FDA Accepts Biologic Application for Keytruda Treatment of Lung Cancer
The FDA will review Merck’s immunotherapy after a clinical trial demonstrated its efficacy in treating non-small cell lung cancer.
The FDA recently accepted Merck’s Biologics License Application (BLA) for its cancer medication Keytruda. Promising results from interim clinical trial data indicated that Keytruda improved survival for patients with stage II or IIIA non-small cell lung cancer. FDA officials have set a target action date of January 29, 2023, subject to the need for additional data.
Keytruda is being tested in the KEYNOTE clinical trials, which have already had success earning Merck several FDA approvals. The ongoing study of Keytruda in non-small cell lung cancer hopes to show an improved rate of disease-free survival and safety for using Keytruda in early-stage cancer patients. Trials will work in tandem with the European Organization for Research and Treatment of Cancer and the European Thoracic Oncology Platform.
Merck has previously received FDA approval to use Keytruda to treat several cancers. In July of 2021, the FDA signed off on Keytruda for treating endometrial carcinoma — cancer beginning in the uterus — and triple-negative breast cancer. Around the same time, Keytruda’s indication was expanded to include cutaneous squamous cell carcinoma.
Keytruda has now received indications for treating 17 types of cancer since its introduction in 2014 and is being studied worldwide in more than 1,700 clinical trials.
The drug is an example of a monoclonal antibody used for the targeted therapy of cancers. Keytruda operates in the body as a form of immunotherapy, enabling one’s immune system to target and kill cancer cells. It affects the programmed-death or PD-1 pathway of T cells and activates them so they may serve a role in shrinking tumors.
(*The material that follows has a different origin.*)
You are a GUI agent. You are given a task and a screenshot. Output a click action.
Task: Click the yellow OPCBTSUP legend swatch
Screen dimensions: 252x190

Keytruda can sometimes reduce the inhibition of the immune system so much as to enable it to attack a patient’s internal organs or tissue. These types of immune-mediated adverse reactions can be fatal and may occur at any point during a patient’s use of Keytruda. In 2017, the FDA halted two clinical trials that paired Keytruda with dexamethasone and an immunomodulatory agent for treating multiple myeloma because of the increased risk of death associated with the treatment.
Merck initially priced the monoclonal antibody treatment at $12,500 per patient per month and has since lowered the price slightly to $10,478 per month. The drug is one of the world’s best-selling medications, generating $17.2 billion in revenue in 2021 alone. Several companies are currently developing biosimilar medications that could reduce medical spending on important immunotherapies like Merck’s Keytruda.